**WHAT IS BEING ASKED**
If a line in the entries includes "agent", show that line.

**THE DATA**
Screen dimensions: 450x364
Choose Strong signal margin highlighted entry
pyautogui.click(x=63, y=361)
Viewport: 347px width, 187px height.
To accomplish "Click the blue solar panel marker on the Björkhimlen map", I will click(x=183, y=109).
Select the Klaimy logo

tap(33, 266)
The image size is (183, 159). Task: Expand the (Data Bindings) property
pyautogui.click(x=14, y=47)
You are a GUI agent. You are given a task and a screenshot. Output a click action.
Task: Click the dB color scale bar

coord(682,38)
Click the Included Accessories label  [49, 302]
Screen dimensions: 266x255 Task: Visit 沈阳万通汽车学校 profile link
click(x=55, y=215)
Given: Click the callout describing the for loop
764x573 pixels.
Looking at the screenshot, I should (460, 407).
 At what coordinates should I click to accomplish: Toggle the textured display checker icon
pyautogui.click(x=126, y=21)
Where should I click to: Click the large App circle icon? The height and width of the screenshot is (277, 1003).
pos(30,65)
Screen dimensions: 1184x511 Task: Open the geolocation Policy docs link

---

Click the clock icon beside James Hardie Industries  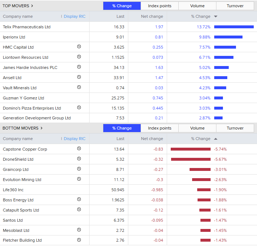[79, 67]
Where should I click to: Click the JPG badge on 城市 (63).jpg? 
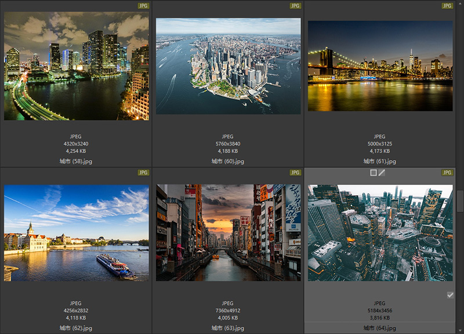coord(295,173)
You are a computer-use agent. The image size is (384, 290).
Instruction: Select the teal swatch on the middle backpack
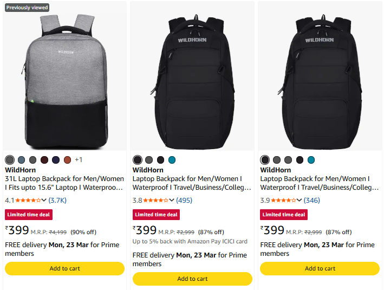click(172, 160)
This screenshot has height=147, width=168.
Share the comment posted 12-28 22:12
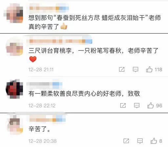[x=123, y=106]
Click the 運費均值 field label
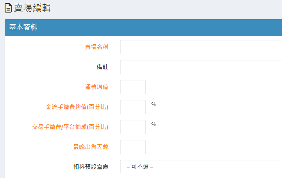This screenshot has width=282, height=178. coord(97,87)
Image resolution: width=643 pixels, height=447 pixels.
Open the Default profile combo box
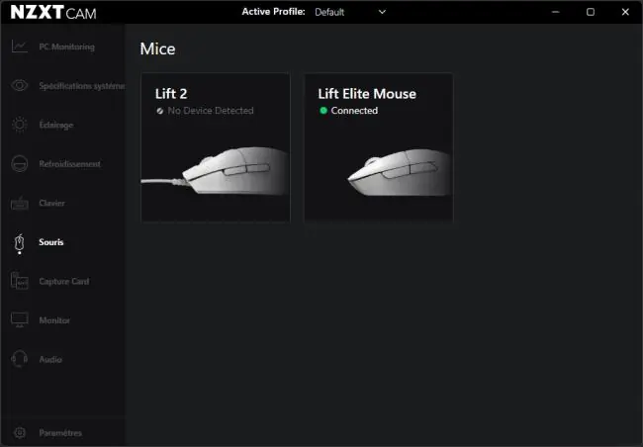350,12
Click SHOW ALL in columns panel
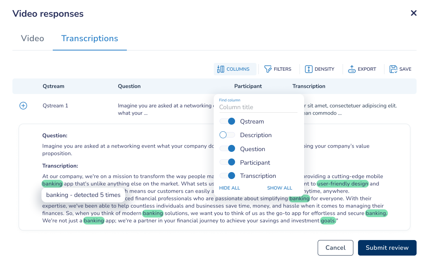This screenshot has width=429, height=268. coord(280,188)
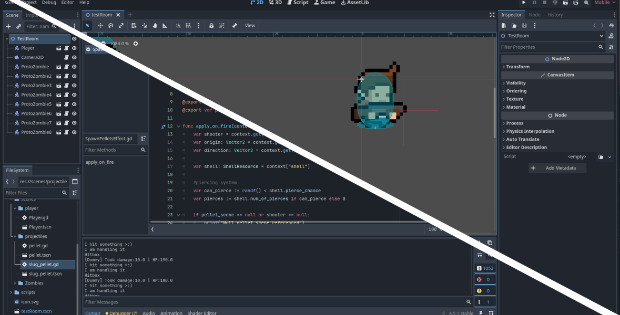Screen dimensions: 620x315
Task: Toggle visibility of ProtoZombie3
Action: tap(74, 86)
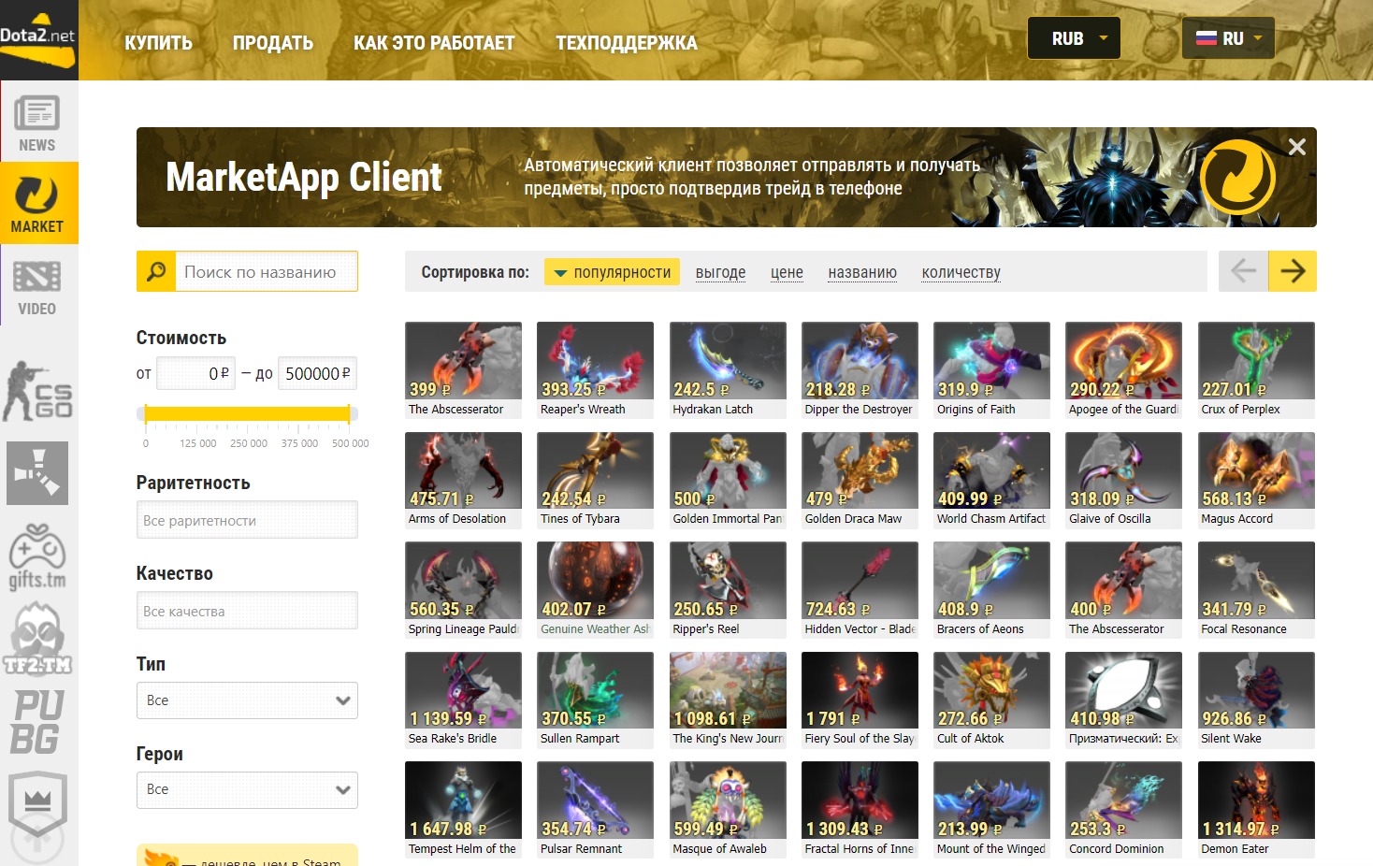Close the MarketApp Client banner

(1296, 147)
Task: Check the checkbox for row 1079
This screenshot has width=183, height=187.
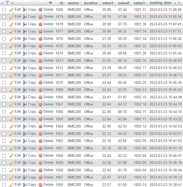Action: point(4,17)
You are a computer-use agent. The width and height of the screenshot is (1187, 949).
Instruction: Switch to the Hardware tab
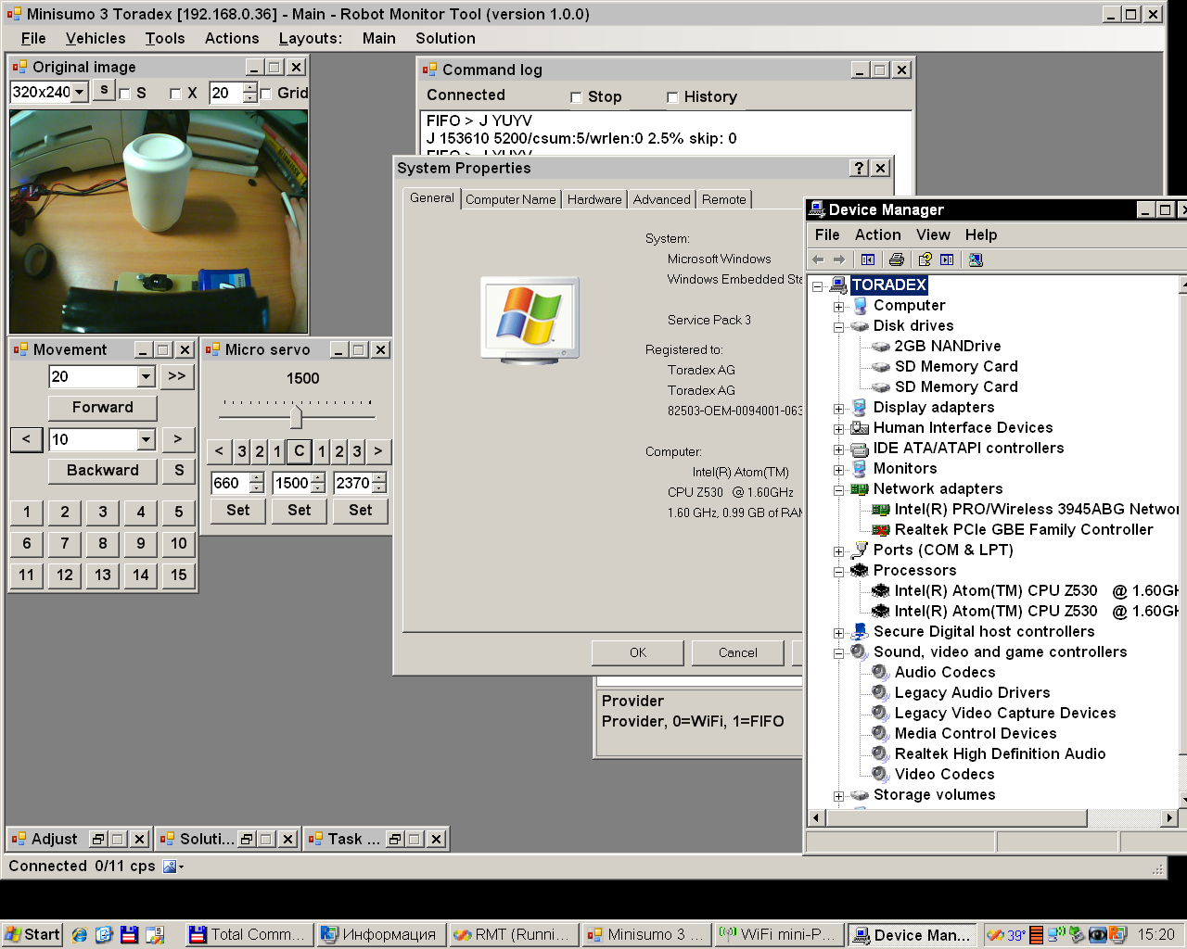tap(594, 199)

**EXERCISE RESPONSE**
You are a GUI agent. You are given a task and a screenshot. Output a click action.
You are a computer-use agent. The image size is (384, 290).
You are a computer-use agent. The width and height of the screenshot is (1187, 949).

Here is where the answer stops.